Between the summer of 1999, the summer I graduated from college, and last year, I developed a disdain for summer vacation. At best it was childhood nostalgia. At worst, it was a slap in the face as the reality of an 8-5 workday and a small amount of vacation time became understood.
This summer, though, I rediscovered the point of summer vacation as Daniel’s Pre-K year ended. It was a relief to have the school year over with its homework, frantic nightly routine, lunches to make, firm bedtime to meet. June 6 came, we made it through Pre-K graduation and exhaled, feeling the tension leave our bodies. We filled Daniel’s summer with two different summer camps, afternoons with grandma and two beach trips. We all moved a little more slowly in the evenings. If we were running late, we could adjust bedtime without difficulty or repercussion. Our mornings started later, so we didn’t rush as much, could sleep in a bit and enjoy a commute without traffic. The slower speed was nice, and for the first time in many years, I felt like summer was defined.
Summer vacation ended on Monday of this week when Daniel started kindergarten. Kindergarten is a milestone year, and I’m struggling to wrap my brain around how he can be a kindergartener already. Five is so old, yet so young (remind me to apply that some logic to myself in a few weeks when I turn 37. Doesn’t work the same way, does it?).
Daniel isn’t attending the same school for kindergarten that he did for Pre-K. We didn’t have the greatest year last year. He learned a lot and met wonderful people, but at the end of the year – before that actually – it was clear the school wasn’t a good fit for him. We thought the routine and structure would be great, but it turned out that perhaps they depended too much on structure and routine and were too inflexible. There were a lot of expectations and pressure, pressure we all felt when he didn’t meet the expectations. And at the end of the day (or year, rather), we felt as a family that it wasn’t right for so much pressure and anxiety to be placed on the still-small shoulders of a new 5-year-old.
So the school wasn’t a good fit for him–so what? Many more schools out there, and we’ll find one that fits, right? It’s not a big deal.

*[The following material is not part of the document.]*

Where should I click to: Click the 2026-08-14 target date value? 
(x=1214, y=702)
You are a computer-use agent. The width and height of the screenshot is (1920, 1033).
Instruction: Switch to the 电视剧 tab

It is a little bit of a big deal. And the issues we had went a little beyond a too-rigid structure and to the fact that our little boy is baby square peg just like his Momma Square Peg and Daddy Square Peg. I bring it up because it was a pretty bad year and impacted all of us. I cried a lot. We were short and frustrated with Daniel and with each other. We argued with teachers and administrators. We spent a lot of time on the phone and email. We felt like failures which I know had to make him feel like a failure, and he tried so hard. So very hard.
And we didn’t say anything. Couldn’t say anything because we were scared and worried and anxious. And angry. I was angry at the school, the world, everyone. I couldn’t post anything because I was and am trying to figure out how to give Daniel privacy and not stigmatize him in any way while at the same time, this is all we were thinking and talking about. And selfishly, I also worried about schadenfreude and whether others would revel in our difficulty (“that perfect KeAnne doesn’t have a perfect life after all!!” Ed. note: not that I ever claimed to). So that’s why I bring up the school change. Because it’s nothing, yet everything.
I have a LOT of feelings about it, especially how it contributed to my already not-great opinion on religion. Jimmy has a LOT of feelings about it because it was his alma mater. That’s not important. What is important is that Daniel is great. He’s smart, sweet and funny as he’s always been. We enrolled him in a very small, private kindergarten taught by a wonderful teacher who adores him and understands that one size doesn’t fit all. The three of us have so much less anxiety, and that is such a good thing. He is going to have a wonderful kindergarten year (even though he still refers to it as “work”).